Las malas noticias suelen propagarse con celeridad. Como un mal augurio, no pocas veces se conocen antes de que sucedan y aunque puedan ser falsas, con frecuencia perduran como un estigma.

Y sin embargo, las malas noticias no suelen ser escandalosas y no siempre se imprimen en papel periódico. Son como una desgracia personal que pocos comprenden incluso cuando se convierten en noticia y espectáculo. Hay un género peculiar que se ha derivado de ello: lo que se llama Nota Roja, que en otros lugares es amarilla. Hecha de desgracias y accidentes y de cierto ingenio a veces admirable, oculta acaso una mala noticia que han sufrido íntimamente algunos que permanecen anónimos.

Cualquiera puede convertirse en protagonista de una mala noticia, que puede sobrevenir como un desastre imposible de adivinar. Un terremoto, se sabe no sólo en San Francisco, Oaxaca, Managua, el Valle de Anáhuac, Guerrero, Chile, Japón, amenaza con convertir a muchos y convierte a muchos en víctimas, con frecuencia desconocidas, de una pésima noticia. Algunos quedan acaso con el desasosiego de haberlo podido ser; otros, con un temor perenne.

También el azar aparente puede inducir a cada uno a terminar siendo protagonista de una mala noticia en un accidente fatalmente fortuito, por estar en el lugar menos afortunado en el momento menos adecuado, por caminar distraídamente frente a un banco que acaba de ser asaltado, por viajar en un avión secuestrado, por una bala perdida, en legítima defensa. Algunos quizá se acogen a la resignación y aguardan con paciente fortaleza el devenir inexorable de los hechos, pero quizá no pocos no pueden resistirse a la desesperación que propicia que sus circunstancias vayan siendo peores. No faltarán los que se creen protagonistas de una noticia ni los que consideren ignominioso reconocerse parte de una mala noticia.

Una mala noticia puede importar asimismo una paradoja inquietante. Stefan Zweig recuerda en El mundo de ayer que el día en el que se declaró lo que en los libros de historia se conoce como Primera Guerra Mundial, en Austria, “en todas las estaciones aparecían pegadas las proclamas que anunciaban la movilización general, los trenes se llenaban de reclutas recién uniformados, ondeaban las banderas, retumbaba la música marcial, y en Viena, hallé la ciudad entera sumergida en la embriaguez”. Refiere que “una ciudad de dos millones de habitantes, un país de casi 50 millones, tuvo en esa hora la sensación que todos eran copartícipes de la historia universal, de un instante que nunca volvería a repetirse, y de que cada cual estaba llamado a lanzar su yo minúsculo en esa masa ardiente para purificarlo en ella de todo egoísmo. Todas las diferencias de clase, de idioma, de posición y religión quedaron ahogadas en un instante en el fluyente sentimiento de fraternidad. Extraños se hablaban en la calle; hombres que durante años habían evitado cualquier encuentro, se estrechaban las manos; en todas partes se veían rostros animados”.

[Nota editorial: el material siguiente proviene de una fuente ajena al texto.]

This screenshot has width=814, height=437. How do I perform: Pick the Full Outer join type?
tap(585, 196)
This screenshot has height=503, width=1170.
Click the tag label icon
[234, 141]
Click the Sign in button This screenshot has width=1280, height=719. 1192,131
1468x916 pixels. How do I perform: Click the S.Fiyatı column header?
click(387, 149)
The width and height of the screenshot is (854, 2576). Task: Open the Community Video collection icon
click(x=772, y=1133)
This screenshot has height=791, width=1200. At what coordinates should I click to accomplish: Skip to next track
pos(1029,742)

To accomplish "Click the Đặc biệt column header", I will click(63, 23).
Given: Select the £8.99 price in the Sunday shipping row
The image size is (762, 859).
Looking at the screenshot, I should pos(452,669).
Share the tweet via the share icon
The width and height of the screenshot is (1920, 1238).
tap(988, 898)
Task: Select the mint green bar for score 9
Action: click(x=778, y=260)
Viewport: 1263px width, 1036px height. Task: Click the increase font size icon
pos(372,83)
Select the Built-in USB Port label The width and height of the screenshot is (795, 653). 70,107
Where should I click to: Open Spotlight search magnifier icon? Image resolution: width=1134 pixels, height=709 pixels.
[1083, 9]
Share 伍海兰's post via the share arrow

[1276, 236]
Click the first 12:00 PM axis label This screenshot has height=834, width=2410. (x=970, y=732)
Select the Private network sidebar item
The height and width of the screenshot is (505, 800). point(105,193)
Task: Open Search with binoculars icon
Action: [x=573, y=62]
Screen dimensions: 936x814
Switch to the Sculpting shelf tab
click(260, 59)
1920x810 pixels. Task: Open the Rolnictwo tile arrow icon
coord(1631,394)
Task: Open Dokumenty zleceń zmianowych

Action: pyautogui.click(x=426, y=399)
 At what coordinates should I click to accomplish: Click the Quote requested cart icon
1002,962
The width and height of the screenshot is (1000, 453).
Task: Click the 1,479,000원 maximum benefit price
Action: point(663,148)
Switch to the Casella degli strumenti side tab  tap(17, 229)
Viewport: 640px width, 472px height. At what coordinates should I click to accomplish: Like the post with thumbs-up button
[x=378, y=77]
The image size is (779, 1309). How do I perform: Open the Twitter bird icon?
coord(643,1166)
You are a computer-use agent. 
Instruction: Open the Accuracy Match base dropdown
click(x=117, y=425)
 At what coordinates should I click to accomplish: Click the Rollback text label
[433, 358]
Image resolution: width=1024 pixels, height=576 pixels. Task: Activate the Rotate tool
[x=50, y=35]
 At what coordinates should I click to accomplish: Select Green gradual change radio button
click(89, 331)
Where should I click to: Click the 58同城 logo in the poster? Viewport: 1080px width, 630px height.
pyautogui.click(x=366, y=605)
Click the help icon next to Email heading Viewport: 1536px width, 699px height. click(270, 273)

No siempre resulta sencillo identificar una mala noticia, a veces una noticia parece buena porque la preponderante era peor, a veces lo que parece una buena noticia se vuelve una mala noticia. Poco antes del Jueves Santo de 1945, cuando el Ejército Rojo de la Unión de Repúblicas Socialistas Soviéticas avanzaba hacia Austria, dominada desde la noche del 11 al 12 de marzo de 1938 por el terror nazi de Hitler, el Centro Austriaco y la BBC, refiere Giles MacDonogh en Después del Reich, “intentaban ahuyentar conjuntamente los temores de la población. El Centro Austríaco llegó incluso a hacer hincapié en la fama de buen comportamiento del Ejército Rojo”. Los saqueos, las violaciones, las atrocidades se sucedieron cotidianamente. Stalin le comentó al dirigente comunista yugoslavo Milovan Djilas: “¿No puede entender que un soldado que ha atravesado miles de kilómetros entre sangre y fuego se divierta con una mujer o se apropie de una insignificancia?”

Desde la antigüedad han existido agoreros afectos a propagar malas noticias, entre las cuales no resulta la menos común el fin del mundo. Hay quienes parecen destinados a dar malas noticias y hay quienes representan una mala noticia, como aquel personaje de la mafia de Chicago que creo recordar de la serie de televisión Los Intocables, que narraba la voz de Álvaro Mutis, y que acaso creo mi recuerdo: se llamaba Letito y era peor que un oráculo funesto o un verdugo; su presencia anunciaba una sentencia fatídica.